Decision Date24 July 1984
CourtConnecticut Supreme Court
PartiesJune M. HAYES et al. v. Lillian M. SMITH, Administratrix (Estate of Gary Ernest Smith).

Irving Spiro, Norwich, for appellants (plaintiffs).

Peter W. Rotella, New London, with whom, on the brief, was A.A. Washton, New London, for appellee (defendant).

Before SPEZIALE, C.J., and PETERS, ARTHUR H. HEALEY, PARSKEY and SHEA, JJ.

ARTHUR H. HEALEY, Justice.

This action to determine paternity was brought by verified petition dated February 26, 1982, pursuant to General Statutes § 46b-160. 1 The plaintiff, June M. Hayes, alleged that she had been a single woman for more than one year prior to the action; that on January 28, 1982, she had given birth to a child, Perry Allyn Hayes, who was conceived on or about April 17, 1981, fathered by Gary Ernest Smith, who has since died; and that on December 15, 1981, Lillian M. Smith qualified as administratrix of his estate in the Probate Court for the district of New London.

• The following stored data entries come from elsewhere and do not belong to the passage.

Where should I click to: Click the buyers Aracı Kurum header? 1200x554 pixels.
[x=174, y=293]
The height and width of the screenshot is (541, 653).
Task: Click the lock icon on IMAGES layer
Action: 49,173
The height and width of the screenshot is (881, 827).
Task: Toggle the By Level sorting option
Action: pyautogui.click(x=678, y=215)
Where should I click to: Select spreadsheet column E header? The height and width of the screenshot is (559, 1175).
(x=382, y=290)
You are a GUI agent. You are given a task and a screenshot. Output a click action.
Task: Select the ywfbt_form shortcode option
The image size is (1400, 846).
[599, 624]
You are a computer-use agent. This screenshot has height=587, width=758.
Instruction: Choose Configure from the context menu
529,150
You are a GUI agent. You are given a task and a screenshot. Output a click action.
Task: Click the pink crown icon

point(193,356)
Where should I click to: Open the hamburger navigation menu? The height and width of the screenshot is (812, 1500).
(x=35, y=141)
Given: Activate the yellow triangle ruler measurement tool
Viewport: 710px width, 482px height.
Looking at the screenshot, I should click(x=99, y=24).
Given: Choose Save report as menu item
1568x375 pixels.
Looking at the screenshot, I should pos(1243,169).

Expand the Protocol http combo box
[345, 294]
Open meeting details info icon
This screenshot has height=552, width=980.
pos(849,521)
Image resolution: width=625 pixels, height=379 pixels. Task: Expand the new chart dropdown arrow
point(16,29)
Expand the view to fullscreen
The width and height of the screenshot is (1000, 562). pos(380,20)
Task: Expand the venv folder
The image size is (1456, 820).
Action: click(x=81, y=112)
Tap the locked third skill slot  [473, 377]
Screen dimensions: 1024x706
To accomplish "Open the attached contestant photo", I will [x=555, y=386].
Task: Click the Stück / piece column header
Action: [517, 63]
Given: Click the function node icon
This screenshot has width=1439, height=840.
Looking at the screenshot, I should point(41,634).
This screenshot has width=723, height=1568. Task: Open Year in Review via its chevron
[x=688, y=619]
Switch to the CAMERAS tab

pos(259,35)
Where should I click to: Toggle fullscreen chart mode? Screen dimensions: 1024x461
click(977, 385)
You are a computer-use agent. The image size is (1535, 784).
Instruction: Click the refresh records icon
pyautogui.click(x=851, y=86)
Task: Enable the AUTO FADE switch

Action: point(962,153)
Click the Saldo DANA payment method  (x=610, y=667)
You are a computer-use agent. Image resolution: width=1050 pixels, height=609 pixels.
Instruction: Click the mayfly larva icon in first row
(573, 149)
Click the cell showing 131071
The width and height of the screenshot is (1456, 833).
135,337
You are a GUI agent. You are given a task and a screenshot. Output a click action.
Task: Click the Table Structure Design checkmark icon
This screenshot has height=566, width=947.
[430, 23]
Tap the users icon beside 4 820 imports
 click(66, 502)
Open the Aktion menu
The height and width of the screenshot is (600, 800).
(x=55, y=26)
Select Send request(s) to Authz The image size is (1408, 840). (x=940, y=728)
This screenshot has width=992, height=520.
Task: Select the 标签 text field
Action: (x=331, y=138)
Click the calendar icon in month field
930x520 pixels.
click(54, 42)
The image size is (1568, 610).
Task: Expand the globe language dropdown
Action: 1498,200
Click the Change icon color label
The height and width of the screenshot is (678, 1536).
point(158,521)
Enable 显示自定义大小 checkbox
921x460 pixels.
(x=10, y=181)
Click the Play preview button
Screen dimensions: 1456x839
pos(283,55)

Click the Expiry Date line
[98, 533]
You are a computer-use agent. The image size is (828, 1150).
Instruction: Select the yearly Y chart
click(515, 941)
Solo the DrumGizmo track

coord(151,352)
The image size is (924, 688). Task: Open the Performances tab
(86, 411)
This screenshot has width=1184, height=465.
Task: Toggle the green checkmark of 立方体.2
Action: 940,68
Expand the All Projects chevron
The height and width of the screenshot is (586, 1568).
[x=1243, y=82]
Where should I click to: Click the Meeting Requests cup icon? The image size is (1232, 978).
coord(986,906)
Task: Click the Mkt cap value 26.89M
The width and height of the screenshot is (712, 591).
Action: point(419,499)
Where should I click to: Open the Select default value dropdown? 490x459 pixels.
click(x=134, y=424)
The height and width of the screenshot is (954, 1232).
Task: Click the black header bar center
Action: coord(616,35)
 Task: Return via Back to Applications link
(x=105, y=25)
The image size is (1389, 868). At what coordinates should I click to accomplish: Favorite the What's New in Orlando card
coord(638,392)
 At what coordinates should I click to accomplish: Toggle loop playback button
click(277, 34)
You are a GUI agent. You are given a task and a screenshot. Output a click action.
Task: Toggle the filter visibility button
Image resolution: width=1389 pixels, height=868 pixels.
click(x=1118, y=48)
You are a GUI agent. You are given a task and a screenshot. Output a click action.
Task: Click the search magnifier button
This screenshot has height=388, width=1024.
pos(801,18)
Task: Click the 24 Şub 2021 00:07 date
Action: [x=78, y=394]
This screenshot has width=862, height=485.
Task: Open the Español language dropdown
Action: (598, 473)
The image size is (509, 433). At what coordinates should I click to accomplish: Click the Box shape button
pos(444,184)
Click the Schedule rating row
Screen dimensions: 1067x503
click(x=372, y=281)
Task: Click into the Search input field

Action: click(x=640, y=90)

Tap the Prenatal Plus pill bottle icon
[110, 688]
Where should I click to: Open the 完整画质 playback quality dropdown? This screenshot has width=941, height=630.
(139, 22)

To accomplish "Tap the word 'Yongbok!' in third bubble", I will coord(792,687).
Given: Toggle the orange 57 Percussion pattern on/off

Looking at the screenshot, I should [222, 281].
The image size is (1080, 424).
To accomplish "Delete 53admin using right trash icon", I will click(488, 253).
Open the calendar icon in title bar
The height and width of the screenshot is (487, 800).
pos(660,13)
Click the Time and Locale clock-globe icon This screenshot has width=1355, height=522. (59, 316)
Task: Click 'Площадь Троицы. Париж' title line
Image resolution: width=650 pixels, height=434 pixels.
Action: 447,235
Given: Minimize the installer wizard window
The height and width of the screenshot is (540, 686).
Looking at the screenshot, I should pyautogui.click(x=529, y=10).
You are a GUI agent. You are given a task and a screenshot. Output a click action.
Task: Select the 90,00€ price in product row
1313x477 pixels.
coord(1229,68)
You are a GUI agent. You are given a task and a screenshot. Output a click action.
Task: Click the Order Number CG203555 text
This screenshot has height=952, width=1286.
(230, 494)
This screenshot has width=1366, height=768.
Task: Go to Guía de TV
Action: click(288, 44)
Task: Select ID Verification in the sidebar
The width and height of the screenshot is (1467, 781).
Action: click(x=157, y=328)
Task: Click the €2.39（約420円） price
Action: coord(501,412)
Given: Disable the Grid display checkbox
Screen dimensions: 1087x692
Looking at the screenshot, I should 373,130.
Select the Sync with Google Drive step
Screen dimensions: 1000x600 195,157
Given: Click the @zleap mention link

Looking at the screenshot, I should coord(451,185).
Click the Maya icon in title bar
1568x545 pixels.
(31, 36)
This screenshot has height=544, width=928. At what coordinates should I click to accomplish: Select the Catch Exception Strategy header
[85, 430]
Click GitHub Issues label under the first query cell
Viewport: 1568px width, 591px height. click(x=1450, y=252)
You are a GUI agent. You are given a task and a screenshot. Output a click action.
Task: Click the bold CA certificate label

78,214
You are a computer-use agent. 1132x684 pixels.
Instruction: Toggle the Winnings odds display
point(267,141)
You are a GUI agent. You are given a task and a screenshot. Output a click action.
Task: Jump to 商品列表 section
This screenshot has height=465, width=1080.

The administratrix filed a motion to dismiss the action pursuant to Practice Book §§ 142 and 143(1), maintaining that the Superior Court lacked jurisdiction because the paternity action was brought against the defendant as the administratrix of the alleged father's estate and, since a paternity action does not survive the death of the alleged father, it cannot lie against the personal representative of his estate. Shortly thereafter, the plaintiff sought to amend her prayers for relief to seek only an establishment of paternity and the issuance of "such orders as will charge the Estate with the legal rights of [the] child...." The court granted the motion to dismiss and this appeal followed. 2

In its decision on the motion to dismiss, the trial court described the issues to be whether Connecticut statutes require a determination of paternity during the lifetime of the putative father, and if such a determination is required, whether that requirement passes constitutional muster. In concluding affirmatively in each instance, it found the language of § 46b-160 plain and unambiguous in providing that a summons be issued to the "putative father" to appear in court to show cause why the prayer of the plaintiff's petition should not be granted. The court decided that because this statute was in derogation of the common law, it was therefore required to be strictly construed. It also noted that § 46b-160 contained no express provision for survival of the action after the death of the putative father. The trial court pointed out that courts in other jurisdictions have held that where the putative father dies before a paternity action is brought, the action does not survive even where there is a general statute providing for the survival of actions. In that regard, it observed that our general survival of actions statute; General Statutes § 52-599; 3 contained no clause that could arguably "save" this action. The trial court stated that some other courts have held that a general statute for survival of actions does not affect a statutory right of action because the saving clause that permits survival must be contained in the statute itself. Eschewing what it regarded as the plaintiff's invitation to legislate judicially, it found that under Connecticut law, "an action to determine paternity does not survive the death of the putative father and that such an action may not be maintained against his estate."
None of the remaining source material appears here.